TASK STATEMENT:
What is needed here is an exact copy of every entry.
**** MATERIAL PROVIDED
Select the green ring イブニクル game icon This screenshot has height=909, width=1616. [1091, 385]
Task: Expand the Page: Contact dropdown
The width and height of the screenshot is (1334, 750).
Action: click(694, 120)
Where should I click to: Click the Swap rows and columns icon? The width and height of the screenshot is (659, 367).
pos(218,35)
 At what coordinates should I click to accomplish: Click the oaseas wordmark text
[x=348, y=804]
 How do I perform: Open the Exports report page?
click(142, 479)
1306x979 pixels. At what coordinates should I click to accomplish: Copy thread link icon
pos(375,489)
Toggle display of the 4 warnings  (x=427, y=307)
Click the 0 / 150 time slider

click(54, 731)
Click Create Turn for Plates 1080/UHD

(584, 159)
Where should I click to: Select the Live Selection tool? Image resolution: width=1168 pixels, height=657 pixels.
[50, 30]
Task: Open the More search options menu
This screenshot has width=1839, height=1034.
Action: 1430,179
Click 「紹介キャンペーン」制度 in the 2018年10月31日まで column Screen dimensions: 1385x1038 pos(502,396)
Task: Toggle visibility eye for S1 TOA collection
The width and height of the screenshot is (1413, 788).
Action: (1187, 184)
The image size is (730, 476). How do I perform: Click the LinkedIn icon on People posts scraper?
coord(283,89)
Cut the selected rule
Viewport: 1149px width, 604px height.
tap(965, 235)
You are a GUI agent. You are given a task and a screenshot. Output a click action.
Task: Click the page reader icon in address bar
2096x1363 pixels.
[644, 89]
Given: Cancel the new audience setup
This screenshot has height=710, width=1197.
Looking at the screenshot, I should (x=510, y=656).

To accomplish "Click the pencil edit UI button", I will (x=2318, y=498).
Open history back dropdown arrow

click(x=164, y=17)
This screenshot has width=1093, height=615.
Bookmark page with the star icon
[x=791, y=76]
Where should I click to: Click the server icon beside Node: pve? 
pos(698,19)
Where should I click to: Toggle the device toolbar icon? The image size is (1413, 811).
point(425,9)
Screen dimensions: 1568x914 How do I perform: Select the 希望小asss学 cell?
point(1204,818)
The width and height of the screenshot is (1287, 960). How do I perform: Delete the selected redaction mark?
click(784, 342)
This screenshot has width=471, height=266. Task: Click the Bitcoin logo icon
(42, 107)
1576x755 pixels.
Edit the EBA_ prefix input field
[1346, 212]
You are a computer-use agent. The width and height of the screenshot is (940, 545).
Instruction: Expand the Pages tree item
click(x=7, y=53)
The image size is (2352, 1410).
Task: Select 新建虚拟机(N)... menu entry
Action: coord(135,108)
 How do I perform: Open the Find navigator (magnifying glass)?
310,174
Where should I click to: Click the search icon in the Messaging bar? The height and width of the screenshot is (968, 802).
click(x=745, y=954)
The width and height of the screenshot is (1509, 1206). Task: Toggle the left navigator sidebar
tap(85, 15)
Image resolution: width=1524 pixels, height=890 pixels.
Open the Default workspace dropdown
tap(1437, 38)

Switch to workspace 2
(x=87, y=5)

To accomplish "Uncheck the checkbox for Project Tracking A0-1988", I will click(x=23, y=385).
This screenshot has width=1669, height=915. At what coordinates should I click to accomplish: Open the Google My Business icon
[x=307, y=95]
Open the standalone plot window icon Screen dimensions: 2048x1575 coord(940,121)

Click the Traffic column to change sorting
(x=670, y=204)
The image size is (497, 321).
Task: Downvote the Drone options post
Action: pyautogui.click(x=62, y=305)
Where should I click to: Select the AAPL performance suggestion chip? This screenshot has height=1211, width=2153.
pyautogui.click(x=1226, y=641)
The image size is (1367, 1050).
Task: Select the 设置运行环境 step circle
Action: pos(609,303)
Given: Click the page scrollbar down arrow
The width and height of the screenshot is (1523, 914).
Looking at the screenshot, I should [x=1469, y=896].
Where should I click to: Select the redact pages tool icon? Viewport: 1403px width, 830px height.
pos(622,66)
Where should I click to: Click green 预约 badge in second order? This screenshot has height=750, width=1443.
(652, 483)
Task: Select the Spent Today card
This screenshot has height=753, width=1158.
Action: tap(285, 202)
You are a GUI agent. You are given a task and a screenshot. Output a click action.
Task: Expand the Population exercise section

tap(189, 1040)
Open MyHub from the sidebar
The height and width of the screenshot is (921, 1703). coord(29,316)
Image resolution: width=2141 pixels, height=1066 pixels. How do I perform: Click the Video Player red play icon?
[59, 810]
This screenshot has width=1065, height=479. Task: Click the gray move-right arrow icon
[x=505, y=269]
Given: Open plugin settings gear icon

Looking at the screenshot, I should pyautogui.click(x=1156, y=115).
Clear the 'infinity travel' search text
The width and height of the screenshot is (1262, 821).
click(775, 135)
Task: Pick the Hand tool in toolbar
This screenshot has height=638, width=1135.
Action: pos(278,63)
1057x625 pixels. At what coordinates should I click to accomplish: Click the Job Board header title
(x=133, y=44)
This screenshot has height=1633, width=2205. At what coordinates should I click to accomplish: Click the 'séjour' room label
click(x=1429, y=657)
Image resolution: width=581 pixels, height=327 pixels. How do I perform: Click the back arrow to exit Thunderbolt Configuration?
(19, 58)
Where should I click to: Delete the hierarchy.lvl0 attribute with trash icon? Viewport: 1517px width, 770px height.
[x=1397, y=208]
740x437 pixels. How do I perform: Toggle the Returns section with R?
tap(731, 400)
********
THE COMPLETED TASK:
Select the green ring イブニクル game icon This screenshot has height=909, width=1616. [1091, 385]
Task: Expand the Page: Contact dropdown
The width and height of the screenshot is (1334, 750).
Action: click(694, 120)
Where should I click to: Click the Swap rows and columns icon? The width and height of the screenshot is (659, 367).
pos(218,35)
 At what coordinates should I click to accomplish: Click the oaseas wordmark text
[x=348, y=804]
 How do I perform: Open the Exports report page?
click(142, 479)
1306x979 pixels. At what coordinates should I click to accomplish: Copy thread link icon
pos(375,489)
Toggle display of the 4 warnings  (x=427, y=307)
Click the 0 / 150 time slider

click(54, 731)
Click Create Turn for Plates 1080/UHD

(584, 159)
Where should I click to: Select the Live Selection tool? Image resolution: width=1168 pixels, height=657 pixels.
[50, 30]
Task: Open the More search options menu
This screenshot has width=1839, height=1034.
Action: 1430,179
Click 「紹介キャンペーン」制度 in the 2018年10月31日まで column Screen dimensions: 1385x1038 pos(502,396)
Task: Toggle visibility eye for S1 TOA collection
The width and height of the screenshot is (1413, 788).
Action: (1187, 184)
The image size is (730, 476). How do I perform: Click the LinkedIn icon on People posts scraper?
coord(283,89)
Cut the selected rule
Viewport: 1149px width, 604px height.
tap(965, 235)
You are a GUI agent. You are given a task and a screenshot. Output a click action.
Task: Click the page reader icon in address bar
2096x1363 pixels.
[644, 89]
Given: Cancel the new audience setup
This screenshot has height=710, width=1197.
Looking at the screenshot, I should (x=510, y=656).

To accomplish "Click the pencil edit UI button", I will (x=2318, y=498).
Open history back dropdown arrow

click(x=164, y=17)
This screenshot has width=1093, height=615.
Bookmark page with the star icon
[x=791, y=76]
Where should I click to: Click the server icon beside Node: pve? 
pos(698,19)
Where should I click to: Toggle the device toolbar icon? The image size is (1413, 811).
point(425,9)
Screen dimensions: 1568x914 How do I perform: Select the 希望小asss学 cell?
point(1204,818)
The width and height of the screenshot is (1287, 960). How do I perform: Delete the selected redaction mark?
click(784, 342)
This screenshot has width=471, height=266. Task: Click the Bitcoin logo icon
(42, 107)
1576x755 pixels.
Edit the EBA_ prefix input field
[1346, 212]
You are a computer-use agent. The width and height of the screenshot is (940, 545).
Instruction: Expand the Pages tree item
click(x=7, y=53)
The image size is (2352, 1410).
Task: Select 新建虚拟机(N)... menu entry
Action: coord(135,108)
 How do I perform: Open the Find navigator (magnifying glass)?
310,174
Where should I click to: Click the search icon in the Messaging bar? The height and width of the screenshot is (968, 802).
click(x=745, y=954)
The width and height of the screenshot is (1509, 1206). Task: Toggle the left navigator sidebar
tap(85, 15)
Image resolution: width=1524 pixels, height=890 pixels.
Open the Default workspace dropdown
tap(1437, 38)

Switch to workspace 2
(x=87, y=5)

To accomplish "Uncheck the checkbox for Project Tracking A0-1988", I will click(x=23, y=385).
This screenshot has width=1669, height=915. At what coordinates should I click to accomplish: Open the Google My Business icon
[x=307, y=95]
Open the standalone plot window icon Screen dimensions: 2048x1575 coord(940,121)

Click the Traffic column to change sorting
(x=670, y=204)
The image size is (497, 321).
Task: Downvote the Drone options post
Action: pyautogui.click(x=62, y=305)
Where should I click to: Select the AAPL performance suggestion chip? This screenshot has height=1211, width=2153.
pyautogui.click(x=1226, y=641)
The image size is (1367, 1050).
Task: Select the 设置运行环境 step circle
Action: pos(609,303)
Given: Click the page scrollbar down arrow
The width and height of the screenshot is (1523, 914).
Looking at the screenshot, I should [x=1469, y=896].
Where should I click to: Select the redact pages tool icon? Viewport: 1403px width, 830px height.
pos(622,66)
Where should I click to: Click green 预约 badge in second order? This screenshot has height=750, width=1443.
(652, 483)
Task: Select the Spent Today card
This screenshot has height=753, width=1158.
Action: tap(285, 202)
You are a GUI agent. You are given a task and a screenshot. Output a click action.
Task: Expand the Population exercise section

tap(189, 1040)
Open MyHub from the sidebar
The height and width of the screenshot is (921, 1703). coord(29,316)
Image resolution: width=2141 pixels, height=1066 pixels. How do I perform: Click the Video Player red play icon?
[59, 810]
This screenshot has width=1065, height=479. Task: Click the gray move-right arrow icon
[x=505, y=269]
Given: Open plugin settings gear icon

Looking at the screenshot, I should pyautogui.click(x=1156, y=115).
Clear the 'infinity travel' search text
The width and height of the screenshot is (1262, 821).
click(775, 135)
Task: Pick the Hand tool in toolbar
This screenshot has height=638, width=1135.
Action: pos(278,63)
1057x625 pixels. At what coordinates should I click to accomplish: Click the Job Board header title
(x=133, y=44)
This screenshot has height=1633, width=2205. At what coordinates should I click to accomplish: Click the 'séjour' room label
click(x=1429, y=657)
Image resolution: width=581 pixels, height=327 pixels. How do I perform: Click the back arrow to exit Thunderbolt Configuration?
(19, 58)
Where should I click to: Delete the hierarchy.lvl0 attribute with trash icon? Viewport: 1517px width, 770px height.
[x=1397, y=208]
740x437 pixels. How do I perform: Toggle the Returns section with R?
tap(731, 400)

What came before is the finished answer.